• _What is required_:
How many of the lines below contain the string "Task" with matching case? Reply with only the number.
○ ○ ○ ○
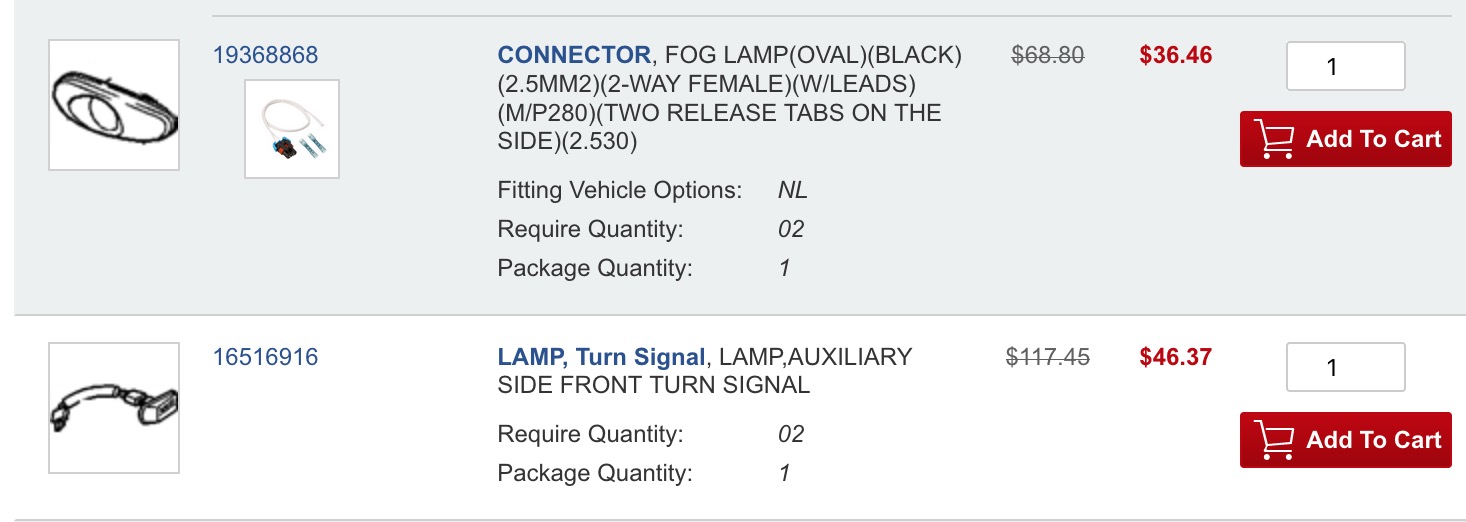This screenshot has height=522, width=1466.
Task: Add the fog lamp connector to cart
Action: pyautogui.click(x=1345, y=139)
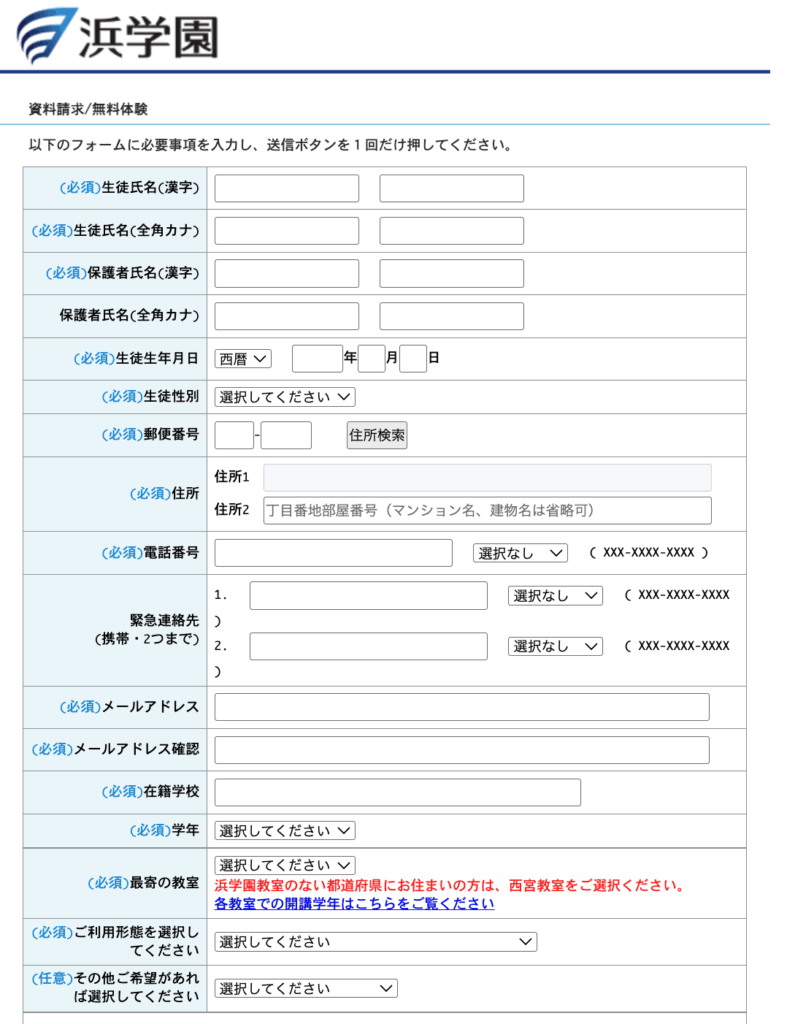Open first 緊急連絡先 type dropdown
787x1024 pixels.
coord(555,596)
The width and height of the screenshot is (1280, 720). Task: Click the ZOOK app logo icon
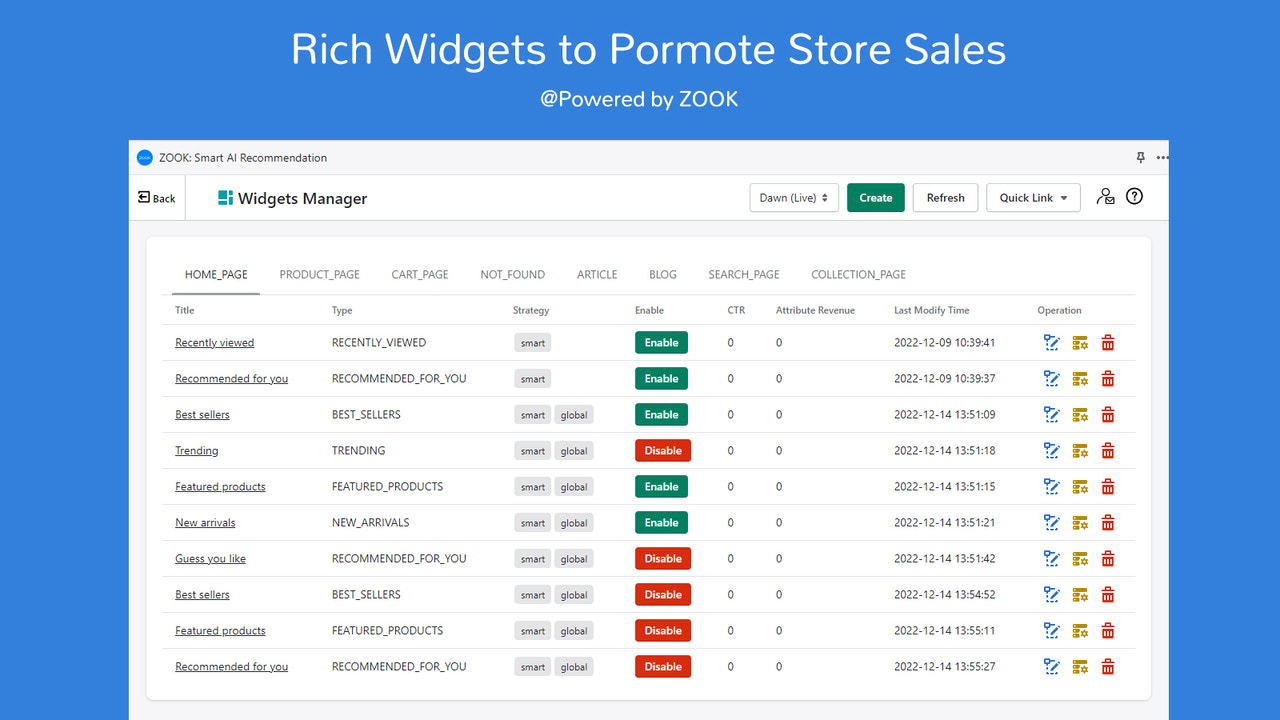(144, 157)
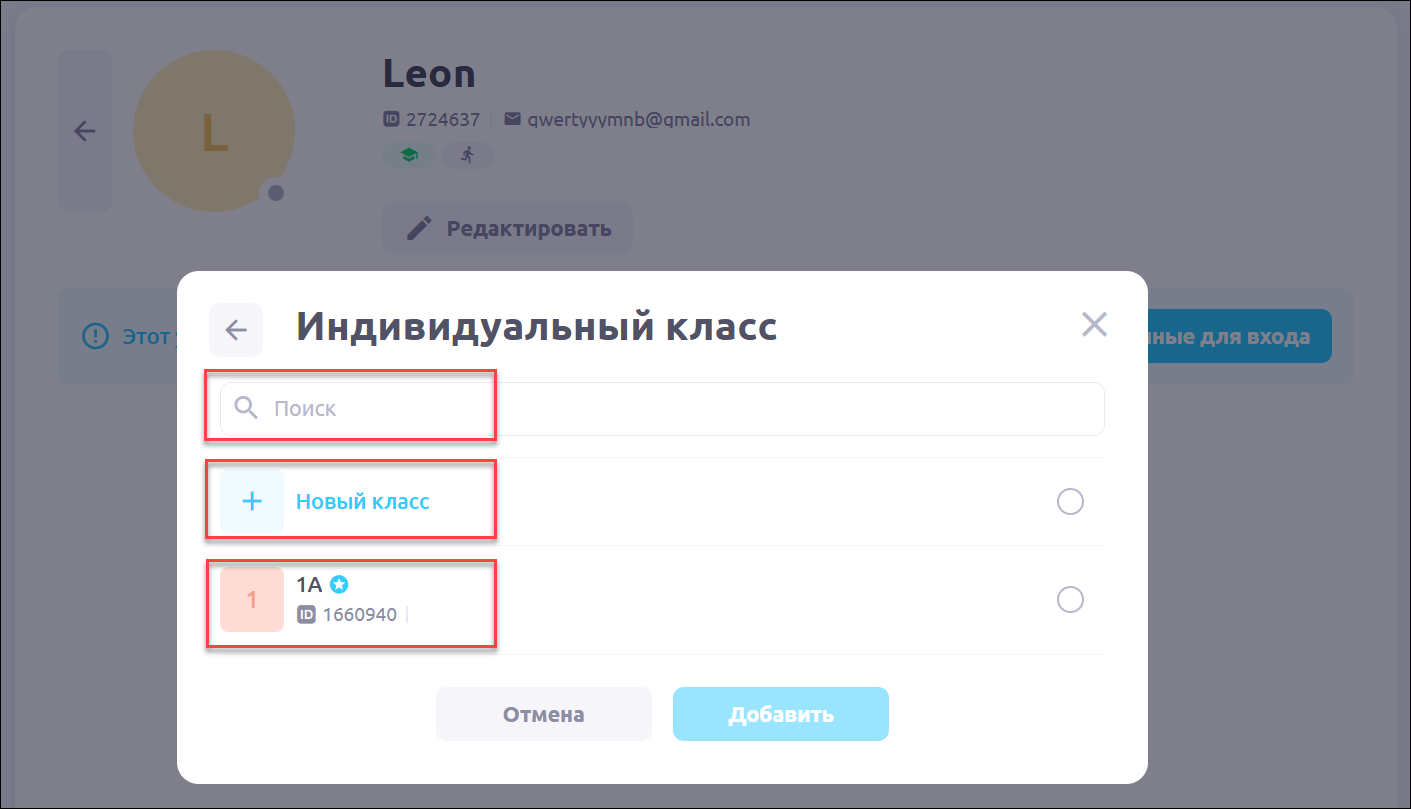Click the graduation cap role badge
Viewport: 1411px width, 809px height.
click(408, 155)
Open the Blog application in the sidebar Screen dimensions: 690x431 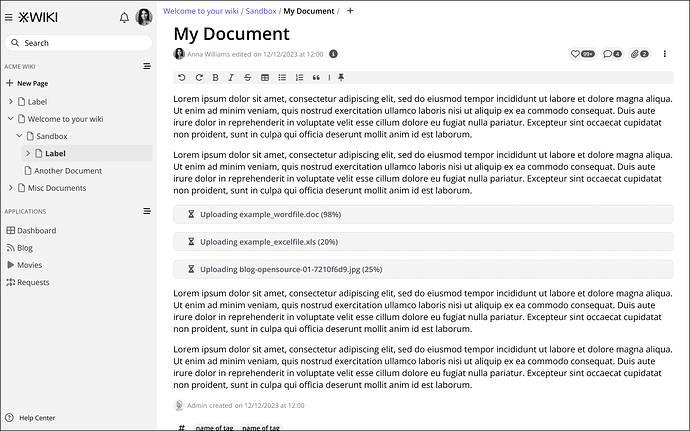click(x=25, y=247)
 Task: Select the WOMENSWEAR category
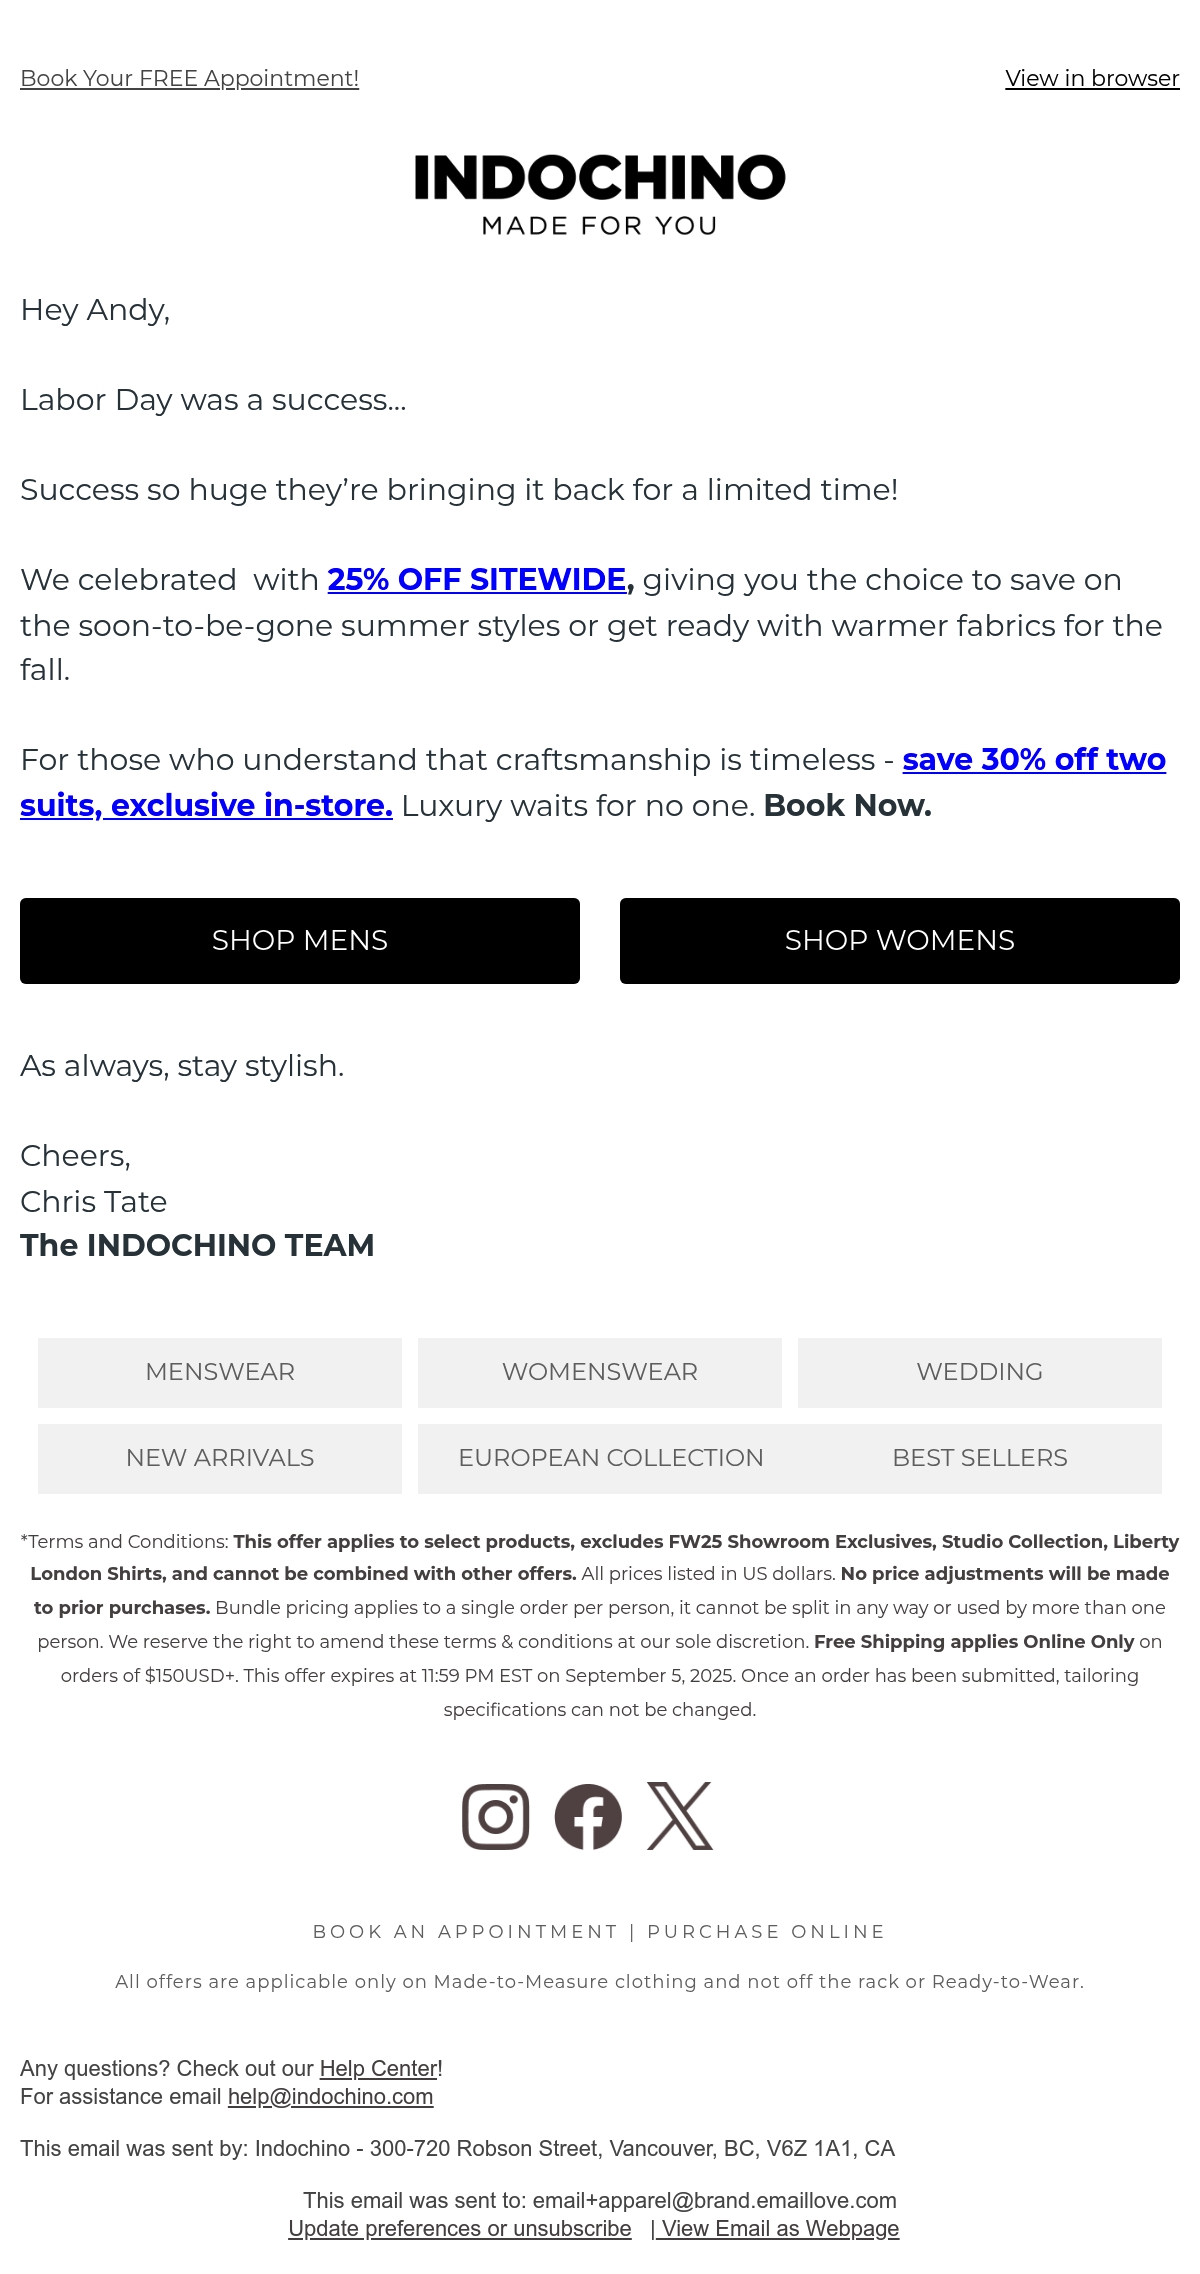pos(600,1372)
○ ○ ○ ○
• _Complete output_:
3